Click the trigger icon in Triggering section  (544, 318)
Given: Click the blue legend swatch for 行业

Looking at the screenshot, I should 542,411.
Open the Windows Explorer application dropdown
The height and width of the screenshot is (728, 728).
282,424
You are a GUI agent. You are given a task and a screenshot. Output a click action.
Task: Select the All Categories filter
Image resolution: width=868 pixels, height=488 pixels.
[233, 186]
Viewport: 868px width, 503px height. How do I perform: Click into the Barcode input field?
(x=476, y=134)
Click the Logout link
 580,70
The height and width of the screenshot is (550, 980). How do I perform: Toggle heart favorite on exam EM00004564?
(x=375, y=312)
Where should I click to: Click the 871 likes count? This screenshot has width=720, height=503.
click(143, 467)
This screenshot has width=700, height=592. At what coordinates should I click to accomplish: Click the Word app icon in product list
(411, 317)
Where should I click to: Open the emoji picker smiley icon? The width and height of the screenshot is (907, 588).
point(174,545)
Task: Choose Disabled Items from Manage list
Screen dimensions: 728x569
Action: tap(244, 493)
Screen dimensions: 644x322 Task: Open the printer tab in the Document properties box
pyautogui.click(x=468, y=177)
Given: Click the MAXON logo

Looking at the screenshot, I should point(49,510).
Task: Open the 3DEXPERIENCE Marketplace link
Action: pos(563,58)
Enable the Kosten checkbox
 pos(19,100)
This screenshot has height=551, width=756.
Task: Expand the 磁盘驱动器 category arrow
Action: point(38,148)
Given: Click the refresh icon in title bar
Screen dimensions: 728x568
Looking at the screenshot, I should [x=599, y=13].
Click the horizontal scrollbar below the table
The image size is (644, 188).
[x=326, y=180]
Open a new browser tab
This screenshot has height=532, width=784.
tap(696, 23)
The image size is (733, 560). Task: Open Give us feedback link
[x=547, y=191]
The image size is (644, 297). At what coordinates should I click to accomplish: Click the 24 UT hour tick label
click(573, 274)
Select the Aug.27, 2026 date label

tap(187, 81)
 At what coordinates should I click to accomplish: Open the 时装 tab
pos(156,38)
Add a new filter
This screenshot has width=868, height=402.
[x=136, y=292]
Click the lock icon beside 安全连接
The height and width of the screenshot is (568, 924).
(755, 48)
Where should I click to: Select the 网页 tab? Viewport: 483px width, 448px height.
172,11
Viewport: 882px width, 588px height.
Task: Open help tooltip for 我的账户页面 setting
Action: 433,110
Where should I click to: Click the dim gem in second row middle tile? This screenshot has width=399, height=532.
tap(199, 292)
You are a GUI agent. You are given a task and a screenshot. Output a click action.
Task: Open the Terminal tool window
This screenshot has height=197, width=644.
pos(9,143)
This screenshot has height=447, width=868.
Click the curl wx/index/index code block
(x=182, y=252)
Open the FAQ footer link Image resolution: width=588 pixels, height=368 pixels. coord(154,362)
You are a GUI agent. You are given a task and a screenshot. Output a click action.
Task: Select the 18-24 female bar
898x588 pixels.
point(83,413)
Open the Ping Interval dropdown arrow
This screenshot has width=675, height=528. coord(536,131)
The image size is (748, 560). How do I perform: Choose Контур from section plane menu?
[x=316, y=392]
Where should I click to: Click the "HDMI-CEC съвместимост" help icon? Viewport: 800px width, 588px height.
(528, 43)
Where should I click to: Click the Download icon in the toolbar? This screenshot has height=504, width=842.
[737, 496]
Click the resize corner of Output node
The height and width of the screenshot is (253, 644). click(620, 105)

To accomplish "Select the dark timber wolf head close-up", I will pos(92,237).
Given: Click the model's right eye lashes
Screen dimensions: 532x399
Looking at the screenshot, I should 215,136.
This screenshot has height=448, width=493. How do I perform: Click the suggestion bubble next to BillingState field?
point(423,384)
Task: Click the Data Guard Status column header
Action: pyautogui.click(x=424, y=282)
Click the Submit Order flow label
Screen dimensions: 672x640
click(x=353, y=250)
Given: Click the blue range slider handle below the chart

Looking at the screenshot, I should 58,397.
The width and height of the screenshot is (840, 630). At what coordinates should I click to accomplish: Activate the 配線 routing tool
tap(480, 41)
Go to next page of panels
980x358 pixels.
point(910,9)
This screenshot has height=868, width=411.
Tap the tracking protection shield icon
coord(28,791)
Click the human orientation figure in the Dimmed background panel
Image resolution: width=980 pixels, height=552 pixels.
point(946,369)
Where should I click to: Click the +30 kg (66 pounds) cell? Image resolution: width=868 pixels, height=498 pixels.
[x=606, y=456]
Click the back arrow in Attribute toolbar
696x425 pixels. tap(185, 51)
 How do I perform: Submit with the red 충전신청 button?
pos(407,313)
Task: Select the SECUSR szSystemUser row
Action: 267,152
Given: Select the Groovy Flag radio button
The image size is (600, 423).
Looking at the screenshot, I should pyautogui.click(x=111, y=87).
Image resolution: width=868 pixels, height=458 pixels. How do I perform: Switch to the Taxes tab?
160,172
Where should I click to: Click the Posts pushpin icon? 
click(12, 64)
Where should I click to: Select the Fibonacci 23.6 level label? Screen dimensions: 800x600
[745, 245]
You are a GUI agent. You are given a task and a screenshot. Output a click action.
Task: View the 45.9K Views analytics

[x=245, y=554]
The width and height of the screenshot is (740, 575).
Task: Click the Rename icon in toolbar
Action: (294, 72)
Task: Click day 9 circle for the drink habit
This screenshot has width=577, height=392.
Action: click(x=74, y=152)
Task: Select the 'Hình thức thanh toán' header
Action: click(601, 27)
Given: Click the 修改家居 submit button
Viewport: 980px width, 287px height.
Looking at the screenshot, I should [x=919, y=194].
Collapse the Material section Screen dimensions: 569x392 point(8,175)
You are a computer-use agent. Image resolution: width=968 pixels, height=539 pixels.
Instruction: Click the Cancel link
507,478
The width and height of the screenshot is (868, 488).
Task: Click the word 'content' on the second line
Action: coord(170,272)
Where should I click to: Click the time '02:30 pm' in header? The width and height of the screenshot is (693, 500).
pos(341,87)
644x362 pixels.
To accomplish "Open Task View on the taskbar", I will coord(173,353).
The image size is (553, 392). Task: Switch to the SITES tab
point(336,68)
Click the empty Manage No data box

◆ ◆ ◆ ◆ ◆ ◆ ◆

* What is being asked
The entire listing is to be printed once more, word for word.

* Response below
Click the trigger icon in Triggering section  (544, 318)
Given: Click the blue legend swatch for 行业

Looking at the screenshot, I should 542,411.
Open the Windows Explorer application dropdown
The height and width of the screenshot is (728, 728).
282,424
You are a GUI agent. You are given a task and a screenshot. Output a click action.
Task: Select the All Categories filter
Image resolution: width=868 pixels, height=488 pixels.
[233, 186]
Viewport: 868px width, 503px height. How do I perform: Click into the Barcode input field?
(x=476, y=134)
Click the Logout link
 580,70
The height and width of the screenshot is (550, 980). How do I perform: Toggle heart favorite on exam EM00004564?
(x=375, y=312)
Where should I click to: Click the 871 likes count? This screenshot has width=720, height=503.
click(143, 467)
This screenshot has width=700, height=592. At what coordinates should I click to accomplish: Click the Word app icon in product list
(411, 317)
Where should I click to: Open the emoji picker smiley icon? The width and height of the screenshot is (907, 588).
point(174,545)
Task: Choose Disabled Items from Manage list
Screen dimensions: 728x569
Action: tap(244, 493)
Screen dimensions: 644x322 Task: Open the printer tab in the Document properties box
pyautogui.click(x=468, y=177)
Given: Click the MAXON logo

Looking at the screenshot, I should point(49,510).
Task: Open the 3DEXPERIENCE Marketplace link
Action: pos(563,58)
Enable the Kosten checkbox
 pos(19,100)
This screenshot has height=551, width=756.
Task: Expand the 磁盘驱动器 category arrow
Action: point(38,148)
Given: Click the refresh icon in title bar
Screen dimensions: 728x568
Looking at the screenshot, I should [x=599, y=13].
Click the horizontal scrollbar below the table
The image size is (644, 188).
[x=326, y=180]
Open a new browser tab
This screenshot has height=532, width=784.
tap(696, 23)
The image size is (733, 560). Task: Open Give us feedback link
[x=547, y=191]
The image size is (644, 297). At what coordinates should I click to accomplish: Click the 24 UT hour tick label
click(573, 274)
Select the Aug.27, 2026 date label

tap(187, 81)
 At what coordinates should I click to accomplish: Open the 时装 tab
pos(156,38)
Add a new filter
This screenshot has width=868, height=402.
[x=136, y=292]
Click the lock icon beside 安全连接
The height and width of the screenshot is (568, 924).
(755, 48)
Where should I click to: Select the 网页 tab? Viewport: 483px width, 448px height.
172,11
Viewport: 882px width, 588px height.
Task: Open help tooltip for 我的账户页面 setting
Action: 433,110
Where should I click to: Click the dim gem in second row middle tile? This screenshot has width=399, height=532.
tap(199, 292)
You are a GUI agent. You are given a task and a screenshot. Output a click action.
Task: Open the Terminal tool window
This screenshot has height=197, width=644.
pos(9,143)
This screenshot has height=447, width=868.
Click the curl wx/index/index code block
(x=182, y=252)
Open the FAQ footer link Image resolution: width=588 pixels, height=368 pixels. coord(154,362)
You are a GUI agent. You are given a task and a screenshot. Output a click action.
Task: Select the 18-24 female bar
898x588 pixels.
point(83,413)
Open the Ping Interval dropdown arrow
This screenshot has width=675, height=528. coord(536,131)
The image size is (748, 560). How do I perform: Choose Контур from section plane menu?
[x=316, y=392]
Where should I click to: Click the "HDMI-CEC съвместимост" help icon? Viewport: 800px width, 588px height.
(528, 43)
Where should I click to: Click the Download icon in the toolbar? This screenshot has height=504, width=842.
[737, 496]
Click the resize corner of Output node
The height and width of the screenshot is (253, 644). click(620, 105)

To accomplish "Select the dark timber wolf head close-up", I will pos(92,237).
Given: Click the model's right eye lashes
Screen dimensions: 532x399
Looking at the screenshot, I should 215,136.
This screenshot has height=448, width=493. How do I perform: Click the suggestion bubble next to BillingState field?
point(423,384)
Task: Click the Data Guard Status column header
Action: pyautogui.click(x=424, y=282)
Click the Submit Order flow label
Screen dimensions: 672x640
click(x=353, y=250)
Given: Click the blue range slider handle below the chart

Looking at the screenshot, I should 58,397.
The width and height of the screenshot is (840, 630). At what coordinates should I click to accomplish: Activate the 配線 routing tool
tap(480, 41)
Go to next page of panels
980x358 pixels.
point(910,9)
This screenshot has height=868, width=411.
Tap the tracking protection shield icon
coord(28,791)
Click the human orientation figure in the Dimmed background panel
Image resolution: width=980 pixels, height=552 pixels.
point(946,369)
Where should I click to: Click the +30 kg (66 pounds) cell? Image resolution: width=868 pixels, height=498 pixels.
[x=606, y=456]
Click the back arrow in Attribute toolbar
696x425 pixels. tap(185, 51)
 How do I perform: Submit with the red 충전신청 button?
pos(407,313)
Task: Select the SECUSR szSystemUser row
Action: 267,152
Given: Select the Groovy Flag radio button
The image size is (600, 423).
Looking at the screenshot, I should pyautogui.click(x=111, y=87).
Image resolution: width=868 pixels, height=458 pixels. How do I perform: Switch to the Taxes tab?
160,172
Where should I click to: Click the Posts pushpin icon? 
click(12, 64)
Where should I click to: Select the Fibonacci 23.6 level label? Screen dimensions: 800x600
[745, 245]
You are a GUI agent. You are given a task and a screenshot. Output a click action.
Task: View the 45.9K Views analytics

[x=245, y=554]
The width and height of the screenshot is (740, 575).
Task: Click the Rename icon in toolbar
Action: (294, 72)
Task: Click day 9 circle for the drink habit
This screenshot has width=577, height=392.
Action: click(x=74, y=152)
Task: Select the 'Hình thức thanh toán' header
Action: click(601, 27)
Given: Click the 修改家居 submit button
Viewport: 980px width, 287px height.
Looking at the screenshot, I should [x=919, y=194].
Collapse the Material section Screen dimensions: 569x392 point(8,175)
You are a computer-use agent. Image resolution: width=968 pixels, height=539 pixels.
Instruction: Click the Cancel link
507,478
The width and height of the screenshot is (868, 488).
Task: Click the word 'content' on the second line
Action: coord(170,272)
Where should I click to: Click the time '02:30 pm' in header? The width and height of the screenshot is (693, 500).
pos(341,87)
644x362 pixels.
To accomplish "Open Task View on the taskbar", I will coord(173,353).
The image size is (553, 392). Task: Switch to the SITES tab
point(336,68)
Click the empty Manage No data box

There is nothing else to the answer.